* **WHAT IS REQUIRED**
The data must be given again in full, with no line altered.

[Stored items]

-=-=-=-=-

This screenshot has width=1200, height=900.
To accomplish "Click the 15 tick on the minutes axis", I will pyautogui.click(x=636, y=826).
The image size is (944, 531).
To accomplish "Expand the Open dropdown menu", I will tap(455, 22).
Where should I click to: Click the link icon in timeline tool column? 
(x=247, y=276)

-=-=-=-=-

* **EXERCISE SOLUTION**
This screenshot has width=1200, height=900.
To accomplish "Click the 15 tick on the minutes axis", I will pyautogui.click(x=636, y=826).
The image size is (944, 531).
To accomplish "Expand the Open dropdown menu", I will tap(455, 22).
Where should I click to: Click the link icon in timeline tool column? 
(x=247, y=276)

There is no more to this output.